Christopher Lee’s final bow takes the form of an inverted Passion, once more reflecting the Manichean nature of the struggle in which good and evil, darkness and light, need each other’s existence against which to define themselves. Van Helsing has earlier given a quick run through of the traditional methods of vampire despatch, a list into which the debilitating effects of hawthorn has been casually inserted, in the hope that we might not note its swift addition to the standard repertoire. Inevitably this comes into play, and the Count ends with his crown of thorns, Van Helsing driving a spike into his side like the soldier at the foot of the cross.

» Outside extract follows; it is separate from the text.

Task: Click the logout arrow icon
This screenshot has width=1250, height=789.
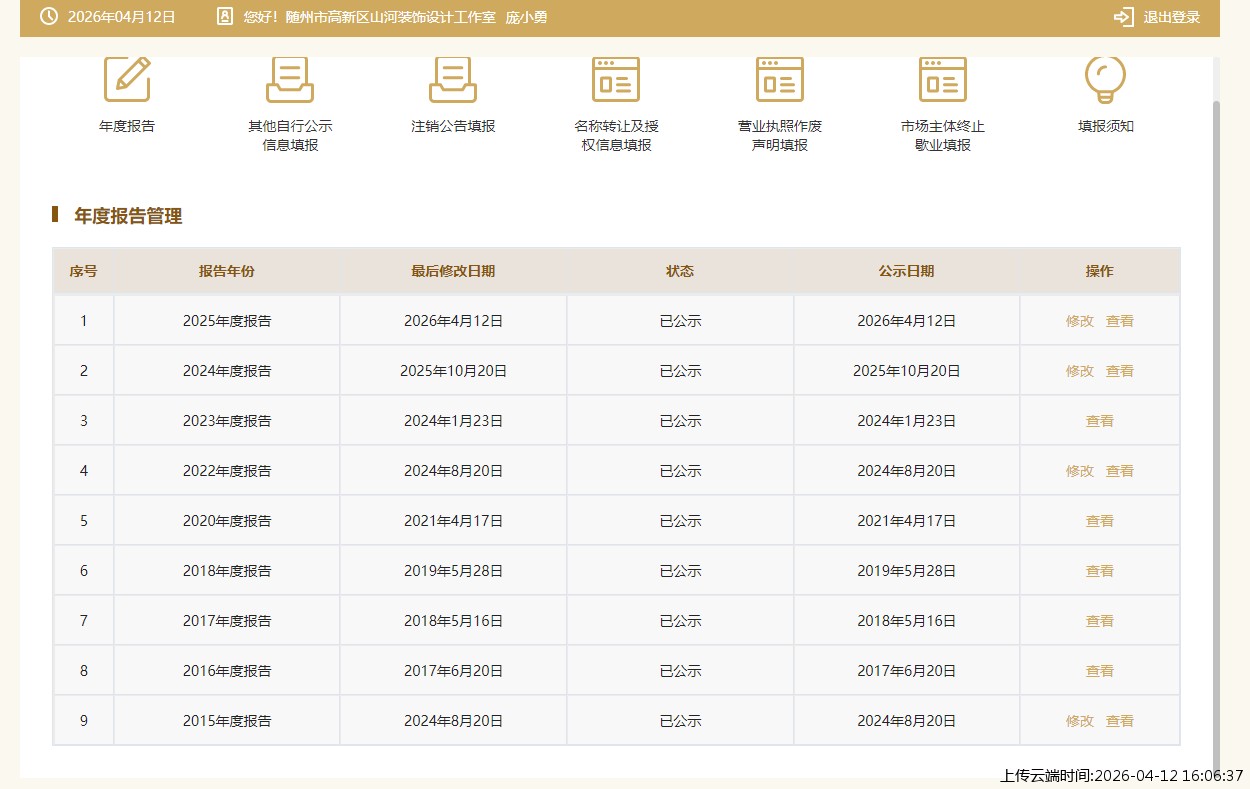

The Count will rise once more, Don Houghton pushing generic hybridity to new heights of absurdity in the martial arts co-production The Legend of the Seven Golden Vampires. Peter Cushing will gamely reprise the role of Van Helsing, this time the original Victorian model, relocated to a nineteenth century China of dubious historicity. But the Count is not Christopher Lee, it is an absurd imposter and not the real Dracula at all. So as he once more frame-dissolves into a pile of quivering jelly and windblown ashes, this really is The End.